Exercise brief: Keep to one stretch of the data below, the lines from the one with "腱鞘炎 (89, 590)" up to and including the one with "[Instagram] (456, 2207)", and return that stretch exactly.

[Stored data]
□ □ □ □ □

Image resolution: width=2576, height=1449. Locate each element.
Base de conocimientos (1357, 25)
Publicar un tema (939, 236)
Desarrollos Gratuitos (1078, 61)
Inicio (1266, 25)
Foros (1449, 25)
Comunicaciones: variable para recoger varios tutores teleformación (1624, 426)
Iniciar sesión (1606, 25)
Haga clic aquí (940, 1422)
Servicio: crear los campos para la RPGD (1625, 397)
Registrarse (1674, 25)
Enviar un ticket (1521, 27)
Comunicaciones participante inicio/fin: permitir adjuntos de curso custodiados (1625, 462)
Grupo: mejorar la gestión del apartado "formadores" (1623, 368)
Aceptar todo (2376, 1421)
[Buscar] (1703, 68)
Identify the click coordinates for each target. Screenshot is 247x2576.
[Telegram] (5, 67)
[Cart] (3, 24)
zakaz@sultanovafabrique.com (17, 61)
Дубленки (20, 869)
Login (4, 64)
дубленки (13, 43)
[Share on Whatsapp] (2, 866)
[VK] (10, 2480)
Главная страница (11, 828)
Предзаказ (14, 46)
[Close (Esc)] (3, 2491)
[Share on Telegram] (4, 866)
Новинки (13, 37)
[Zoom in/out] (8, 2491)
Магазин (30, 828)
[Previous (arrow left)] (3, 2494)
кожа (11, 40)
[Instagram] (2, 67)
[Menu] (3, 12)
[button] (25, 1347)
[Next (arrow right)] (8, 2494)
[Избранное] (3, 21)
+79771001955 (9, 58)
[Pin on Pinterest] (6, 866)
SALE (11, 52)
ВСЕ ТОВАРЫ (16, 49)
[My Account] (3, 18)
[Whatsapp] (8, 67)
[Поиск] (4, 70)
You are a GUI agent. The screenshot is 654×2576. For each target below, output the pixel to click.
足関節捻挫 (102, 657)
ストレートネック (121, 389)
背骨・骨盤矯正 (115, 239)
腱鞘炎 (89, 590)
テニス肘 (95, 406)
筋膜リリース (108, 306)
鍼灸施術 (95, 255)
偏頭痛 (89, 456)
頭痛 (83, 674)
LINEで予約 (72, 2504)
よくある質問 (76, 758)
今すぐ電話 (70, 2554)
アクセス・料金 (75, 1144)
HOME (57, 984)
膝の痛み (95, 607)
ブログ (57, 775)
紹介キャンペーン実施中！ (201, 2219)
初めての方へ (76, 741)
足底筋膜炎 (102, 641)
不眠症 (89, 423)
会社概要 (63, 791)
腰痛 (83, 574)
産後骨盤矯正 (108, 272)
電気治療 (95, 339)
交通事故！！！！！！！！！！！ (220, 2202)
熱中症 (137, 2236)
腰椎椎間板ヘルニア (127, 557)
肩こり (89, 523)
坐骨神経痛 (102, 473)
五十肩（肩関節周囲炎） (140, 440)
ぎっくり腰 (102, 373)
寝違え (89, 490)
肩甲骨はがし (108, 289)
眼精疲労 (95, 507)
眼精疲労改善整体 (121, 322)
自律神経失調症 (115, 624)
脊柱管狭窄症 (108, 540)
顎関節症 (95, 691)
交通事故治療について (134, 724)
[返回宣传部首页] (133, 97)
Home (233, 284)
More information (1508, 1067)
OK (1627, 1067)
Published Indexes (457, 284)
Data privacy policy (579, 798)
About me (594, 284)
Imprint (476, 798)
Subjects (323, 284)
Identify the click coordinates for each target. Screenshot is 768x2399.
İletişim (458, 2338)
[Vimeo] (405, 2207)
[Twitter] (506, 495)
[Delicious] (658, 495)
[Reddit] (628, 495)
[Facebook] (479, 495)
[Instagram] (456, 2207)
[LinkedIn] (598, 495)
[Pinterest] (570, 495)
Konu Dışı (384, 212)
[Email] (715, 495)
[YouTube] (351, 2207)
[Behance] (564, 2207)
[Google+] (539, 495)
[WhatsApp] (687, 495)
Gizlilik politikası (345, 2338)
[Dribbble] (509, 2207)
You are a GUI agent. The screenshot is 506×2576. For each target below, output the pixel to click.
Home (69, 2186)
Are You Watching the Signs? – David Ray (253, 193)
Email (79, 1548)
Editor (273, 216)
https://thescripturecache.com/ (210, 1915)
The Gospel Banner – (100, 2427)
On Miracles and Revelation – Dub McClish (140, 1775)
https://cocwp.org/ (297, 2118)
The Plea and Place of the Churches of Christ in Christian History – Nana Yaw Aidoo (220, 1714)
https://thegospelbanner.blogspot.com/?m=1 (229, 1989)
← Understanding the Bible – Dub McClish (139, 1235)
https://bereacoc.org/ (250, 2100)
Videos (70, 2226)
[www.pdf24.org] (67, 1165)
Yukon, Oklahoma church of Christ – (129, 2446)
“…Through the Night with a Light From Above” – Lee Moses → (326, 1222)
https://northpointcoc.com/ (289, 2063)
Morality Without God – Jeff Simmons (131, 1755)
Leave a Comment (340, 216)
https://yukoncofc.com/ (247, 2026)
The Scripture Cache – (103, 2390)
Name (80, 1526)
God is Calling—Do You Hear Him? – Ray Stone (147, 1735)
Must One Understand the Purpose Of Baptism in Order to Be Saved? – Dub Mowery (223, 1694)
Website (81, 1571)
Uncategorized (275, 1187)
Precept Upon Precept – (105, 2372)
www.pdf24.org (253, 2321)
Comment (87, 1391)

□ □ □ □ □

The answer:
腱鞘炎 (89, 590)
テニス肘 (95, 406)
筋膜リリース (108, 306)
鍼灸施術 (95, 255)
偏頭痛 (89, 456)
頭痛 (83, 674)
LINEで予約 (72, 2504)
よくある質問 (76, 758)
今すぐ電話 (70, 2554)
アクセス・料金 (75, 1144)
HOME (57, 984)
膝の痛み (95, 607)
ブログ (57, 775)
紹介キャンペーン実施中！ (201, 2219)
初めての方へ (76, 741)
足底筋膜炎 (102, 641)
不眠症 (89, 423)
会社概要 (63, 791)
腰痛 (83, 574)
産後骨盤矯正 (108, 272)
電気治療 (95, 339)
交通事故！！！！！！！！！！！ (220, 2202)
熱中症 (137, 2236)
腰椎椎間板ヘルニア (127, 557)
肩こり (89, 523)
坐骨神経痛 (102, 473)
五十肩（肩関節周囲炎） (140, 440)
ぎっくり腰 (102, 373)
寝違え (89, 490)
肩甲骨はがし (108, 289)
眼精疲労 (95, 507)
眼精疲労改善整体 (121, 322)
自律神経失調症 (115, 624)
脊柱管狭窄症 (108, 540)
顎関節症 (95, 691)
交通事故治療について (134, 724)
[返回宣传部首页] (133, 97)
Home (233, 284)
More information (1508, 1067)
OK (1627, 1067)
Published Indexes (457, 284)
Data privacy policy (579, 798)
About me (594, 284)
Imprint (476, 798)
Subjects (323, 284)
Identify the click coordinates for each target. Screenshot is 768x2399.
İletişim (458, 2338)
[Vimeo] (405, 2207)
[Twitter] (506, 495)
[Delicious] (658, 495)
[Reddit] (628, 495)
[Facebook] (479, 495)
[Instagram] (456, 2207)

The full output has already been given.